• _THE TASK_
Each line of the listing below, from the very first to the one that contains "Given: Open the Pinning Left Edge dropdown", is to be retyped exactly as it stands.

• _DATA SHOWN_
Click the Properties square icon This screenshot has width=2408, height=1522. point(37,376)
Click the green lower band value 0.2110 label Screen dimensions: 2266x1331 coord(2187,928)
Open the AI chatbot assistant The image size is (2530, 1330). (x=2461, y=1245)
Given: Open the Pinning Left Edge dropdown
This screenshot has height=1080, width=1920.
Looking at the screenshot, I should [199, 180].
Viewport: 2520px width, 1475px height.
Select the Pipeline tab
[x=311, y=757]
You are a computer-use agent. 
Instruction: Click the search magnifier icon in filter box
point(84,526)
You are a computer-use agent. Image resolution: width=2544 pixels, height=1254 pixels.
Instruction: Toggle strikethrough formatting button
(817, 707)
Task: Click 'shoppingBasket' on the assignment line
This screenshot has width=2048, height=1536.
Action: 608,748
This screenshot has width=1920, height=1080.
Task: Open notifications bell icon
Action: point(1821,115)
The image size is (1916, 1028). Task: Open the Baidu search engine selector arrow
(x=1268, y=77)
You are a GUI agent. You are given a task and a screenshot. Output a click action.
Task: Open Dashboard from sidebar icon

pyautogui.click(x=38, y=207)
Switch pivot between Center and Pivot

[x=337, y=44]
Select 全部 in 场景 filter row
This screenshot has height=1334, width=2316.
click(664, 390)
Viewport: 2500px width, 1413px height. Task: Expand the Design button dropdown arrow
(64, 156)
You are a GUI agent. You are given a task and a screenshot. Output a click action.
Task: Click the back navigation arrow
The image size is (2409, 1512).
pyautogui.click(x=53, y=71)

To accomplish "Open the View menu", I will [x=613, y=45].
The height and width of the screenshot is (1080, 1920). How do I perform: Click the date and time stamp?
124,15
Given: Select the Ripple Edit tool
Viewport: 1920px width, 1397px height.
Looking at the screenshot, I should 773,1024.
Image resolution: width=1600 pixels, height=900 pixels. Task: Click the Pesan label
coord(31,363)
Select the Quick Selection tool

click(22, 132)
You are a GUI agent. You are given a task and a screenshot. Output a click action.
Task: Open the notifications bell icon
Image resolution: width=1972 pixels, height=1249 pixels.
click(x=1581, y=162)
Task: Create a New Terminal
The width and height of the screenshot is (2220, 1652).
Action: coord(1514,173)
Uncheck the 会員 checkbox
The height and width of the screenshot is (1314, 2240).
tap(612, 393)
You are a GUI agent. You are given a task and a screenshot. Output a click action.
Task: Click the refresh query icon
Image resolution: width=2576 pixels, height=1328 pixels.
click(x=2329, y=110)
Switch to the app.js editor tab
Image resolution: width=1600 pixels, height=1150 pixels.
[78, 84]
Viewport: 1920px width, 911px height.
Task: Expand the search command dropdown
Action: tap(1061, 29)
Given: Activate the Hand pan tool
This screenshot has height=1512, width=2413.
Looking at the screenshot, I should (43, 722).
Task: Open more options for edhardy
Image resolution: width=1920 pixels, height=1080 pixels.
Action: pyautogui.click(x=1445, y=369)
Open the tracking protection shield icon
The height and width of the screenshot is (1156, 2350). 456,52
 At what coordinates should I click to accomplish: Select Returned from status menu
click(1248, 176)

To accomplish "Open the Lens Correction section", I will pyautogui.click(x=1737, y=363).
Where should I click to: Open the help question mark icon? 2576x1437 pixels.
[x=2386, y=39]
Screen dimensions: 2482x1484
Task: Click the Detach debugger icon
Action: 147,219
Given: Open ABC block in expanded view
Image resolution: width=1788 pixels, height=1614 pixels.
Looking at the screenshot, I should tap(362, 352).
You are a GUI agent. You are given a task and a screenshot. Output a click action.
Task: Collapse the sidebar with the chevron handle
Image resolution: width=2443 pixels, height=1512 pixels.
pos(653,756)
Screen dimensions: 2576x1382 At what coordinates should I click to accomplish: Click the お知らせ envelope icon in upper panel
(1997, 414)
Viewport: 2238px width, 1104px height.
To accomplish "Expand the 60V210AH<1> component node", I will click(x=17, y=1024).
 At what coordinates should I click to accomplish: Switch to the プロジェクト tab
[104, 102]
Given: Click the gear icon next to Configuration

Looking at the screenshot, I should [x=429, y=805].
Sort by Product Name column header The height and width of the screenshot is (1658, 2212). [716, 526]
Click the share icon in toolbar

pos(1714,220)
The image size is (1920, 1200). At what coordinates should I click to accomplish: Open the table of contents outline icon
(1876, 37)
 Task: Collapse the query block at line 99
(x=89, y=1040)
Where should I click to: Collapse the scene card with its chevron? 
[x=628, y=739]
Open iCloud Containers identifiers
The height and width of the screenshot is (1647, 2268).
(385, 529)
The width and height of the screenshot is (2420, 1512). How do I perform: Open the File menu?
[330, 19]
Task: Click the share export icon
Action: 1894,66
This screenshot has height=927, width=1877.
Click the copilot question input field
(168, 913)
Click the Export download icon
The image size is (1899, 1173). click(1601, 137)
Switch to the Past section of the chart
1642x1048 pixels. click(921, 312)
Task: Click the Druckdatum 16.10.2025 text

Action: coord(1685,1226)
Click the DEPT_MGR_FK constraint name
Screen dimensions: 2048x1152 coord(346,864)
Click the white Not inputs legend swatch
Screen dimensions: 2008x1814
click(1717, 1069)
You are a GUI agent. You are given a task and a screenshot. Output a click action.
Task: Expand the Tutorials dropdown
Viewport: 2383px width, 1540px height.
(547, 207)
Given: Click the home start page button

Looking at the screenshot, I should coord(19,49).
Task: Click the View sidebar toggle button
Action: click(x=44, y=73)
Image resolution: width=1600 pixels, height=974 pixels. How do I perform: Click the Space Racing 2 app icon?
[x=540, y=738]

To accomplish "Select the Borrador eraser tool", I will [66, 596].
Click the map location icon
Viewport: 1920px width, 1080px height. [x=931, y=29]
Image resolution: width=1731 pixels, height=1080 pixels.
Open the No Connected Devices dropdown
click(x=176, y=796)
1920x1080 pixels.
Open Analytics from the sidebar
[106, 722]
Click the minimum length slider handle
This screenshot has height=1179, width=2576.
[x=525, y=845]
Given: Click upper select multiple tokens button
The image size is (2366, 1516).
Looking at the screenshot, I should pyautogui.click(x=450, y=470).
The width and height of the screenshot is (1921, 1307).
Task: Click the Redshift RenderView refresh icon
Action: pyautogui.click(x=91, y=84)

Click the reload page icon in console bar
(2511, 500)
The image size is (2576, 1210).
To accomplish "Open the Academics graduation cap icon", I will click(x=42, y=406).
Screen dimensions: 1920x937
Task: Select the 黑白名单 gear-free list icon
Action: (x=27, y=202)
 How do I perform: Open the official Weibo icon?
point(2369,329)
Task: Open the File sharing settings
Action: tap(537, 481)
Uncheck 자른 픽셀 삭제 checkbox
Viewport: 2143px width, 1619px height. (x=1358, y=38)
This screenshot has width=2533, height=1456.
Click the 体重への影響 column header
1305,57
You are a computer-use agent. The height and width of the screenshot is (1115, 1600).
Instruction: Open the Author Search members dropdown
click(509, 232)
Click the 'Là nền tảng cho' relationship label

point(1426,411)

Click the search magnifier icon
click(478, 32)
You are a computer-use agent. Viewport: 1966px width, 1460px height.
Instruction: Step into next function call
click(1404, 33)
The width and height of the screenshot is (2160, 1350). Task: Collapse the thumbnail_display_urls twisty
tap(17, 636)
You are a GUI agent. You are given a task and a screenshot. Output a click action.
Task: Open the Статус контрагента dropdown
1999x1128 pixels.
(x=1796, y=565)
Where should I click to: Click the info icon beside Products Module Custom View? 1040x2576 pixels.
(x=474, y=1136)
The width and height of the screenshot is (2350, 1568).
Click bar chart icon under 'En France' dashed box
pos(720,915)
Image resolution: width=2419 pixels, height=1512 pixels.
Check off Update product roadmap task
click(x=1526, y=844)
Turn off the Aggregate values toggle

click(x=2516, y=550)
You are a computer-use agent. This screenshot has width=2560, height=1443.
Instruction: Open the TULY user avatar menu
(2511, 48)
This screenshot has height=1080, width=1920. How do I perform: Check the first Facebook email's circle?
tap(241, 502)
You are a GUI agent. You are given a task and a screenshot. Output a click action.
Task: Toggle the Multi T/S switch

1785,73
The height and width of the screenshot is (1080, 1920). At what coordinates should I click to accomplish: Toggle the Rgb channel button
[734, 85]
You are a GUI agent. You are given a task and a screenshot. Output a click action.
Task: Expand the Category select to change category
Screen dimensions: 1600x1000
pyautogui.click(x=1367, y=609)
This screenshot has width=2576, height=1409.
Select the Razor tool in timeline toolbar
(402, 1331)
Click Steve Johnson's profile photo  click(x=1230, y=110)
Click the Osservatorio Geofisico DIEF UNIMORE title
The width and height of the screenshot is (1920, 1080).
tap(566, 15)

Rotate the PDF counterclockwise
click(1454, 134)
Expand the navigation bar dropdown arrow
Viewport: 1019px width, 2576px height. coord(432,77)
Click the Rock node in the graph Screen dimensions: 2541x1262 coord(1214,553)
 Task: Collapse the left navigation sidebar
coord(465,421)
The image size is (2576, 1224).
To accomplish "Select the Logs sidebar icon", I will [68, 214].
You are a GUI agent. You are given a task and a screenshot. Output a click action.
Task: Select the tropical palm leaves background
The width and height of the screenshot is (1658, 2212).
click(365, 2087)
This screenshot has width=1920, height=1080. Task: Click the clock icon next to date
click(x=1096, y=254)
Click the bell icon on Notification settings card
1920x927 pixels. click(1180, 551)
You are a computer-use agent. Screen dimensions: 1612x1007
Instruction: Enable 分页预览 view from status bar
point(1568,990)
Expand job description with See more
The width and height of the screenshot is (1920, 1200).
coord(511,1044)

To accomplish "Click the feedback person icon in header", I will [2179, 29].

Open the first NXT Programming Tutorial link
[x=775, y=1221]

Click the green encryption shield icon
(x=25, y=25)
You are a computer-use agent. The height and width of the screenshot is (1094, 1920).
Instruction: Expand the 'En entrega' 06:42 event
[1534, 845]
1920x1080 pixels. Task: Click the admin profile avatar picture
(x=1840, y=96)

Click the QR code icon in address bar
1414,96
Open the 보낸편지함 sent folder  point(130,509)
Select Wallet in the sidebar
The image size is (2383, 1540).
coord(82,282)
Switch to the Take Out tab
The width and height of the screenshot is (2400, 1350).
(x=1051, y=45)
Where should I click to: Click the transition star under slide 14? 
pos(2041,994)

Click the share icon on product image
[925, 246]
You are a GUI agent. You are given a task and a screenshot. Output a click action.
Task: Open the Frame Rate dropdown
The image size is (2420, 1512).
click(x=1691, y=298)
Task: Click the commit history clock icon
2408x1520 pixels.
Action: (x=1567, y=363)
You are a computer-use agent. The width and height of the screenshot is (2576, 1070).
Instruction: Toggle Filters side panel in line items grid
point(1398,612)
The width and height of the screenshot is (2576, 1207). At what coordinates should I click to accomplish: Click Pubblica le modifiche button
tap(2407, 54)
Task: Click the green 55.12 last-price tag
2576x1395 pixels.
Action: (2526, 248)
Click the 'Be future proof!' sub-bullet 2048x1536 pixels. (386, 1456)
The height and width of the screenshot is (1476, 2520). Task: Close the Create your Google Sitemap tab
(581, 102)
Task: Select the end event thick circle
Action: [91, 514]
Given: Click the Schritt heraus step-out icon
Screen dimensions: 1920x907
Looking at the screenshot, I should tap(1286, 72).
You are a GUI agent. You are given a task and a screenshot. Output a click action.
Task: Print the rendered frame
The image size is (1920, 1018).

• _YOUR SOLUTION_
Click the Properties square icon This screenshot has width=2408, height=1522. point(37,376)
Click the green lower band value 0.2110 label Screen dimensions: 2266x1331 coord(2187,928)
Open the AI chatbot assistant The image size is (2530, 1330). (x=2461, y=1245)
Given: Open the Pinning Left Edge dropdown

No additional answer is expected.